Don O'Neill cooks, and his husband Pascal Guillermie does the tablescaping for their dinner parties in Co Kerry.
The best nights don’t always happen when you’re out. At-home dinner parties are back in fashion, but gone are the days of ceremonial white table linen and stuffy seating plans.
Midweek meals have supplanted Saturday night soirées. Kitchen tables or picnic-style set-ups are preferable to formal diningrooms, and tablescaping is rustic rather than fancy.
The cost of eating out is cited by some as a reason for this shift. For others outside Dublin, restaurant closures during Covid left them with fewer options. But they all agree that there’s a cosy feeling of community that comes with feeding people in your own home that’s a catalyst for real connection.
The 2025 World Happiness Report, which surveyed 150,000 people across 142 countries and territories, appears to support this, finding that countries where meal sharing is common had significantly higher levels of wellbeing.
So what does a modern-day dinner party look – and taste – like? Here, four enthusiastic hosts-come-cooks reveal how they prepare their own perfect at-home, stress-free feast.
Al Higgins
Al Higgins hosts regular dinner parties with his wife Amy in their house in Stoneybatter in Dublin. Photograph: Al Higgins
“Food has become a really cool thing, so it’s nice to be able to say, yes, I can cook,” says photographer Al Higgins. He loves to cook and his wife Amy, who is a DJ, loves to bake, so they have people over at least once a month. They always host at Thanksgiving, as Amy is from the US.
The couple lives in a “tiny” house in Stoneybatter. “So we lay out plates on a small table and everybody takes as and when they want to. It’s always very communal and informal,” he says. For those who don’t have a lot of space, he advises just leaning into it and making the evening really cosy.

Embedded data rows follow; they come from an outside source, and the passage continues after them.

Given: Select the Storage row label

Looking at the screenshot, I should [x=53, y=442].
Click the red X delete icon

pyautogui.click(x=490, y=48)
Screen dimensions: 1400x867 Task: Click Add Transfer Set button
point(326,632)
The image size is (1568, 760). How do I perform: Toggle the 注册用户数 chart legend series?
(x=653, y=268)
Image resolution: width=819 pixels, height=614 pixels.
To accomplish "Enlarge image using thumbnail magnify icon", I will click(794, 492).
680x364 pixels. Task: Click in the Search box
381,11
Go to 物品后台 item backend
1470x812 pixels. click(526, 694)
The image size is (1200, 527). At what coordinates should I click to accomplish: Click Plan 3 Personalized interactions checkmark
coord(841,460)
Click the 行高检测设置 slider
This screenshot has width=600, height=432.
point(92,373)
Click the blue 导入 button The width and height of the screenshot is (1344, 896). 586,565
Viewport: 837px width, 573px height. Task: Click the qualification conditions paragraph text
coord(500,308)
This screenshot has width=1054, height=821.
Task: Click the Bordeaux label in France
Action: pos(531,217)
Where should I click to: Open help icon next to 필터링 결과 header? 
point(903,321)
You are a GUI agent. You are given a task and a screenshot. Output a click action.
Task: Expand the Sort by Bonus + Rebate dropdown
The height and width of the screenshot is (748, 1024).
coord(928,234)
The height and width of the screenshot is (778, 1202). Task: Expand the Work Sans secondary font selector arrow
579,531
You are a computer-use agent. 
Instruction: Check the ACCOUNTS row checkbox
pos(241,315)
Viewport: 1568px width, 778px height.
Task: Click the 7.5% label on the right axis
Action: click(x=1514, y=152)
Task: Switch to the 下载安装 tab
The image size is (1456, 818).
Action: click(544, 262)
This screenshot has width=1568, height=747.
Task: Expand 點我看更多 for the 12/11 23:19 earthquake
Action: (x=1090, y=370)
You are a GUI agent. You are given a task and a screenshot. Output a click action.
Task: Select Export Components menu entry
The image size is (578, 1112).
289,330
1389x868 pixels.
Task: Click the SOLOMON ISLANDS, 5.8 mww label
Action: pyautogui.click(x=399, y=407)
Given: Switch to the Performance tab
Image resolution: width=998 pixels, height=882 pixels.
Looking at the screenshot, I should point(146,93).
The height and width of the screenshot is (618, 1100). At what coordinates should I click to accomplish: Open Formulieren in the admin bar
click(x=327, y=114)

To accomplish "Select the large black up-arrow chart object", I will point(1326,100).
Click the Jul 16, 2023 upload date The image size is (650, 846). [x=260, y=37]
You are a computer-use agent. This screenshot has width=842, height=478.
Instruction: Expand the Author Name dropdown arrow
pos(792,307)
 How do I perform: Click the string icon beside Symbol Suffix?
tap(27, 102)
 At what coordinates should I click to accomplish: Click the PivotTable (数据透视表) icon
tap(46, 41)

Higgins’s go-to dinner party menu begins with fresh burrata, whatever citrus is in season, olive oil and sea salt served with crackers – a recipe “stolen from a wine bar in Paris called La Buvette”.
“Then I usually serve mussels in cider; it’s really easy to make, takes 10 minutes and it tastes delicious.” For the main course, he likes to serve a big sharing steak, which he cooks on a smoker out the back of the house.